The Institute for Contemporary Culture (ICC) is located in the Royal Ontario Museum (ROM) in Toronto, Ontario, Canada, and serves as the ROM’s window on contemporary society. While the ROM’s vast collection explores world cultures and natural history, the ICC focuses on contemporary works of art that connect living society with the cultural and natural artifacts of the ROM, including art installations, photography exhibits, and performance pieces. The ICC also coordinates the ROM’s involvement with major annual events in Toronto such as Nuit Blanche, Luminato, and the Toronto International Film Festival. The ICC has hosted many travelling exhibitions. The institute's annual highlight was. since 2006, the Eva Holtby Lecture on Contemporary Culture. It has not taken place since 2019.

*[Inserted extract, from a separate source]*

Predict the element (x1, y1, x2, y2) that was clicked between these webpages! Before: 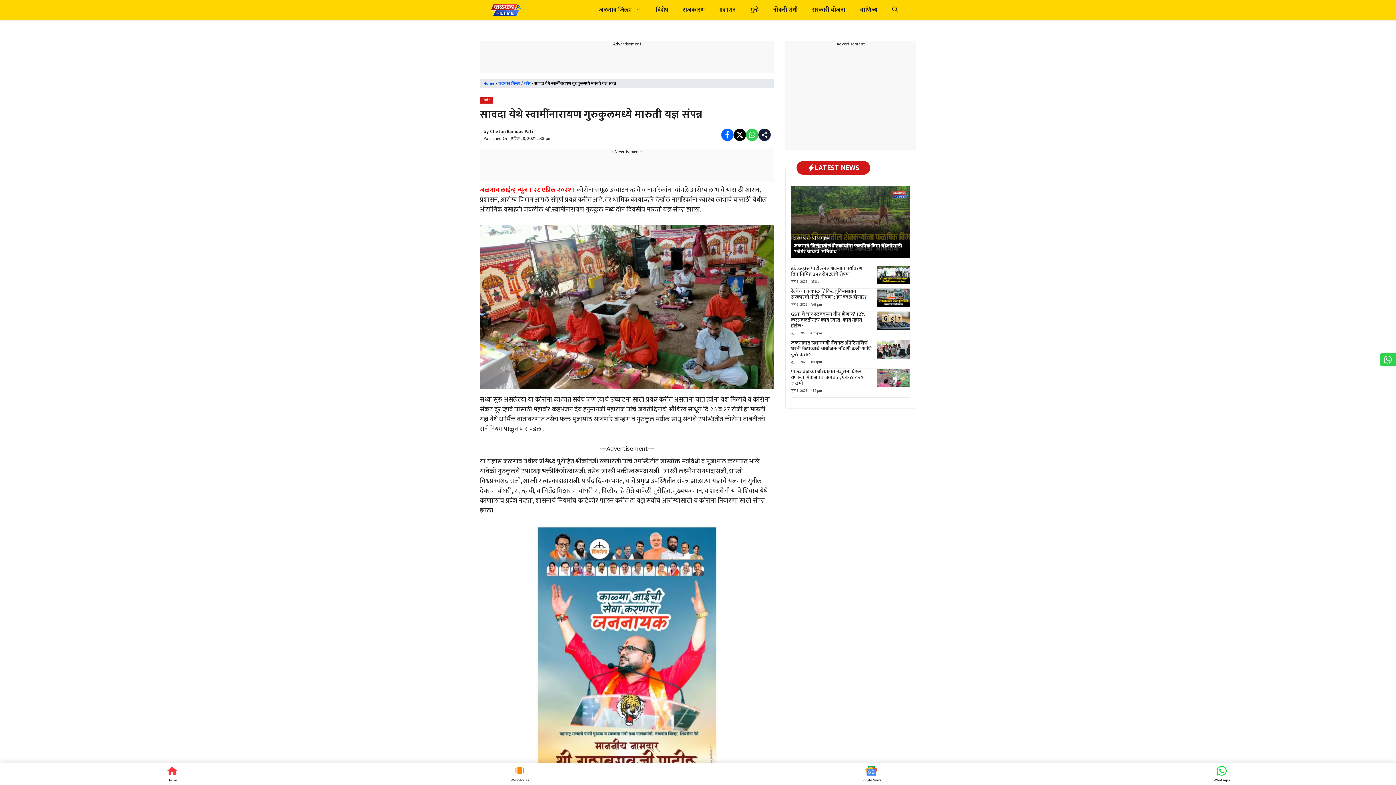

As of 2025, it is unclear if the ICC is still active.

==History==

Founded in 1989, the ICC was established to present the contemporary world to ROM audiences. After 2005, the ICC’s mandate became more focused. Rather than investigating everything and anything contemporary, with Canadian subjects being given preference, the focus became cultural and socio-political issues of international significance examined through works of art. Although its exhibitions and programs tend to take a global perspective, Canadian relevance and content continues to be of important consideration. The ICC's most recent show "Fresh Perspectives: Tours of El Anatsui: When I Last Wrote to You about Africa" was presented in 2011.

==Galleries==

The ICC has hosted its major exhibitions in the Roloff Beny Gallery on Level 4 of the Michael Lee-Chin Crystal. This high-ceilinged multimedia gallery of approximately 6000 sqft served as the Royal Ontario Museum's main contemporary art exhibition space. The gallery has featured ICC's exhibitions on fashion photography (2009), street art (2009), Chinese urban design and architecture (2008), and contemporary Japanese art (2007).